(CJ:TSX) Cardinal Energy Ltd. ("Cardinal" or the "Company") is
pleased to announce that its Board of Directors has approved a base
operating budget for 2019 that will focus on a sustainable
dividend, long-term operating cost reduction initiatives, debt
repayment and maintaining our production volumes at 2018 levels.
Highlights of 2019 Budget
- Operating cost reduction
initiatives targeting an 8% reduction in operating costs within
2019;
- Forecasting debt repayment of 10%
to 15% of total debt by year-end;
- Low corporate decline rate allows
for a conservative capital program to maintain production levels
which are currently curtailed by the Alberta Government; and
- As oil prices stabilize, dividend
level to be re-evaluated in April 2019.
As the Company's ability to increase production
is limited by the Government of Alberta's oil production
curtailment initiative, Cardinal's 2019 capital budget focuses on
operating cost reduction projects and proactively reducing our
environmental impact to ensure long-term sustainable development of
our properties. In addition, with production growth limited during
2019, the budget forecasts a 10% to 15% reduction in total debt by
the end of 2019. Pursuant to the Company's normal course issuer bid
announced in December 2018, Cardinal confirms that in 2019, it has
purchased and cancelled the maximum allowable of 10% of the
outstanding balance of debentures, below par redemption value,
saving approximately $0.3 million of future interest and redemption
costs.
2019 Budget
Cardinal's 2019 base budget is expected to
produce adjusted funds flow of approximately $90 to $100 million,
assuming a royalty rate of 17%, a West Texas Intermediate ("WTI")

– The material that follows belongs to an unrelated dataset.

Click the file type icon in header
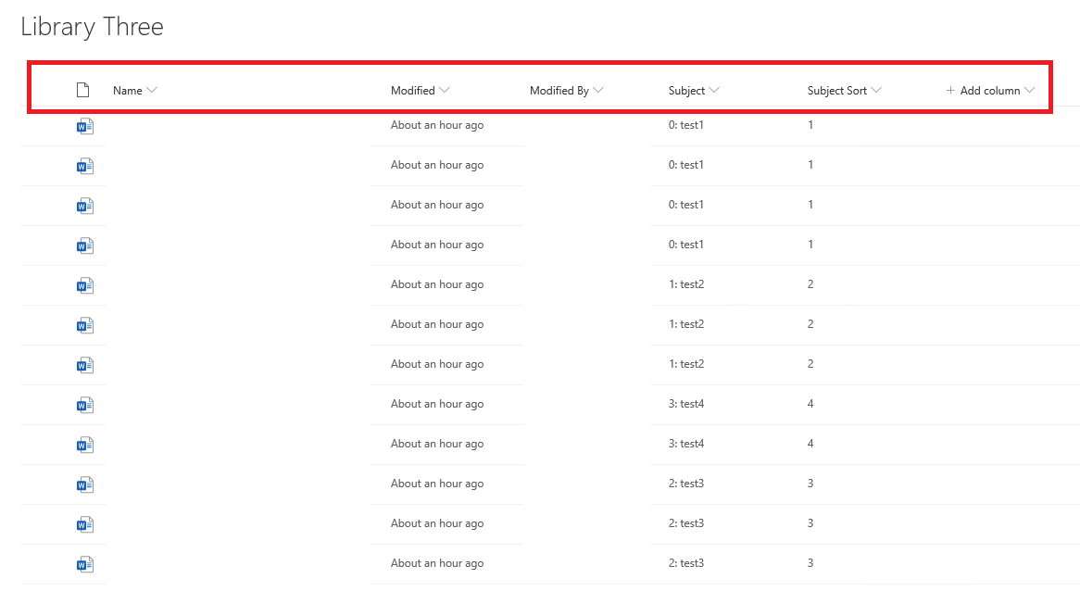 click(82, 90)
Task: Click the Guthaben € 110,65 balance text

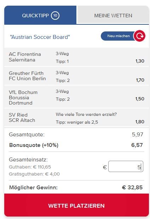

oil price of US$55/bbl, US/CAD exchange rate of 0.76 and a
$1.47/mcf AECO natural gas price. With the Company's operating cost
reduction initiatives, Cardinal is forecasting to reduce operating
costs per boe throughout 2019 by approximately 8% comparing first
quarter to fourth quarter 2019 estimated operating expenses.
Cardinal's capital program is structured to take
advantage of our top tier low decline rate and contemplates
drilling eight wells to sustain our current level of mandated
curtailed oil production and fulfill previous drilling commitments
on our lands. Approximately 20% of our capital budget is allocated
to long-term operating costs reduction initiatives which include
reducing our electricity and facility costs. The remainder of our
$47 million capital budget is directed to well optimization,
drilling, facility upgrades and continuing the expansion of
enhanced oil recovery projects at Midale.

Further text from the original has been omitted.